如果每个现代 C++ 开发人员想要使用保守垃圾收集器，那么他或她可能想要这样做，因为他或她只使用classes 和struct重载运算符 new来调用一个函数，该函数在保守垃圾收集器的保守堆上分配内存。可以通过调用一些在函数开始时执行此操作的函数来初始化和实例化main。

For example every modern C++ developer that wants to use the Boehm-Demers-Weiser conservative garbage collector will in the beginning of the mainfunction write:

例如，每个想要使用 Boehm-Demers-Weiser 保守垃圾收集器的现代 C++ 开发人员都会在main函数的开头写下：

GC_init();

GC_init();

And in every classand structoverload the operator newthis way:

并且在每一个class和struct重载operator new这样：

void* operator new(size_t size)
{
     return GC_malloc(size);
}

And now that the operator deleteis not needed anymore, because the Boehm-Demers-Weiser conservative garbage collector is responsible to both free and deallocate every block of memory when it is not needed anymore, the developer wants to forbid the deletekeyword.

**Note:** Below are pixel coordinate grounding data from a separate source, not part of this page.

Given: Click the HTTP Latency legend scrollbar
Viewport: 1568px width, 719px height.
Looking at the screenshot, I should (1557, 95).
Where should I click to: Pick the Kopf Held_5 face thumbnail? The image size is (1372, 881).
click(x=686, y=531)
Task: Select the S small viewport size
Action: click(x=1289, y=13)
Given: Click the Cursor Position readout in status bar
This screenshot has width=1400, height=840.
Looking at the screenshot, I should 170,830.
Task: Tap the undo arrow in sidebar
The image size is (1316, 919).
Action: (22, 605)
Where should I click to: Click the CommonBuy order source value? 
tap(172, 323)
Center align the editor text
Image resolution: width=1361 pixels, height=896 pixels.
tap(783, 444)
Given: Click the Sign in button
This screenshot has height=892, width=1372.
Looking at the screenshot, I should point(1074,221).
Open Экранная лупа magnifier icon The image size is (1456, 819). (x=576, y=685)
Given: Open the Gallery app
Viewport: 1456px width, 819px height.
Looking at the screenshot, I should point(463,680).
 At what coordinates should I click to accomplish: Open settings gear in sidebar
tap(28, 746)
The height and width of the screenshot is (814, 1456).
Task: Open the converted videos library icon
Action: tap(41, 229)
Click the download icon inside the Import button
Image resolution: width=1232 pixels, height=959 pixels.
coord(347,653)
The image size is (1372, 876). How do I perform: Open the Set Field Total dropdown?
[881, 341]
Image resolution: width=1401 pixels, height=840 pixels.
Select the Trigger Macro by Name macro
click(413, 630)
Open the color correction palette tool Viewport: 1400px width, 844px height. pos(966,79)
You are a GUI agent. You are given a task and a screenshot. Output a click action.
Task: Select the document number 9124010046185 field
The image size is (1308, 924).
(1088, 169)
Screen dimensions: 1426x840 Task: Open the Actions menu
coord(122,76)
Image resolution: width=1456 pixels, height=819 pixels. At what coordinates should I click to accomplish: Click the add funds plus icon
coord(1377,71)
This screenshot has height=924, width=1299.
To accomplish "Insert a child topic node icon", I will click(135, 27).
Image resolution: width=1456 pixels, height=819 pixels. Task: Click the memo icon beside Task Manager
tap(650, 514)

现在operator delete不再需要 ，因为 Boehm-Demers-Weiser 保守垃圾收集器负责在不再需要时释放和释放每个内存块，开发人员希望禁止该delete关键字。

One way is overloading the delete operatorthis way:

一种方法是这样重载delete operator：

void operator delete(void* ptr)
{
    assert(0);
}

But this is not recommended, because the modern C++ developer will know that he/she mistakenly invoked the delete operatoron run time, but this is better to know this soon on compile time.

但不推荐这样做，因为现代 C++ 开发人员会知道他/她错误地调用了delete operator运行时，但最好在编译时尽快知道这一点。

So the best solution to this scenario in my opinion is to use the static_assertas shown in the beginning of this answer.

因此，在我看来，这种情况的最佳解决方案是使用static_assert本答案开头所示的 。

Of course that this can also be done with BOOST_STATIC_ASSERT, but I think that static_assertis better and should be preferred more always.

当然，这也可以用 来完成BOOST_STATIC_ASSERT，但我认为这样static_assert更好，应该更受欢迎。